Generally, you should use the right tool for the job. If you don't want duplicates, use Set (or SortedSet if you want ordering, or LinkedHashSet if you want to maintain insertion order). If you want to allow duplicates, use List, and so on.
I think you already have it figured out- use a Set when you want to specifically exclude duplicates. Collection is generally the lowest common denominator, and it's useful to specify APIs that accept/return this, which leaves you room to change details later on if needed. However if the details of your application require unique entries, use Set to enforce this.
Also worth considering is whether order is important to you; if it is, use List, or LinkedHashSet if you care about order and uniqueness.
See Java's Collection tutorial for a good walk-through of Collection usage. In particular, check out the class hierarchy.
As #mmyers states, Collection includes Set, as well as List.
When you declare something as a Set, rather than a Collection, you are saying that the variable cannot be a List or a Map. It will always be a Collection, though. So, any function that accepts a Collection will accept a Set, but a function that accepts a Set cannot take a Collection (unless you cast it to a Set).
One other thing to consider... Sets have extra overhead in time, memory, and coding in order to guarantee that there are no duplicates. (Time and memory because sets are usually backed by a HashMap or a Tree, which adds overhead over a list or an array. Coding because you have to implement the hashCode() and equals() methods.)
I usually use sets when I need a fast implementation of contains() and use Collection or List otherwise, even if the collection shouldn't have duplicates.

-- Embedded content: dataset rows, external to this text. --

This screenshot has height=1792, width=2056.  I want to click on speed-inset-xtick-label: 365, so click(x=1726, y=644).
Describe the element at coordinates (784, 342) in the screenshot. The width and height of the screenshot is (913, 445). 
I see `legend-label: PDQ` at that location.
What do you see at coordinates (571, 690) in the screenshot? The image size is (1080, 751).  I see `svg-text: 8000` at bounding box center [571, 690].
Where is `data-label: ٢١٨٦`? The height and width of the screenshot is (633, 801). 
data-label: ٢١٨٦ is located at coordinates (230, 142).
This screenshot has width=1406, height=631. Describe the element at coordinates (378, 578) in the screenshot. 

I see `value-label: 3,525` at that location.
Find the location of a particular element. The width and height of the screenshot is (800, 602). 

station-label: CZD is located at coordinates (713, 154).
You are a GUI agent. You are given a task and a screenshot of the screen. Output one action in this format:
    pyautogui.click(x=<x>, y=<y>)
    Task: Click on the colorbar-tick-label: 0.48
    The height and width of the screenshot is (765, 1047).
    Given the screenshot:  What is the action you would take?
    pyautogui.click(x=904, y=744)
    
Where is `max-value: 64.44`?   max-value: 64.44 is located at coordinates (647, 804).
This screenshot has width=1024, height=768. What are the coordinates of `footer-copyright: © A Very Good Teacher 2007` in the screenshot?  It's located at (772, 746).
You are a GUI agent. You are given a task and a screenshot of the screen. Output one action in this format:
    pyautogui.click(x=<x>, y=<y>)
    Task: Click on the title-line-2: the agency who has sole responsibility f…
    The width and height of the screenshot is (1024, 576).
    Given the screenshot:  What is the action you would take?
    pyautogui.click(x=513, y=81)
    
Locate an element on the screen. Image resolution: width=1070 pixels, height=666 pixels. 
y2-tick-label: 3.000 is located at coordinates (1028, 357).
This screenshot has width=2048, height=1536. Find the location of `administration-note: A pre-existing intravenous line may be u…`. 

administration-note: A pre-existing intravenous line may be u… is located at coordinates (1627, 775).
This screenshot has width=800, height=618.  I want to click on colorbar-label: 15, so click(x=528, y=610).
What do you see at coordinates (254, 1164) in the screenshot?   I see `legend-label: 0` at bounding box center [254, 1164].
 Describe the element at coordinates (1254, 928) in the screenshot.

You should use a Set when that is what you want.
For example, a List without any order or duplicates. Methods like contains are quite useful.
A collection is much more generic. I believe that what mmyers wrote on their usage says it all.
The practical difference is that Set enforces the set logic, i.e. no duplicates and unordered, while Collection does not. So if you need a Collection and you have no particular requirement for avoiding duplicates then use a Collection. If you have the requirement for Set then use Set. Generally use the highest interface possibble.
As Collection is a super type of Set and SortedSet these can be passed to a method which expects a Collection. Collection just means it may or may not be sorted, order or allow duplicates.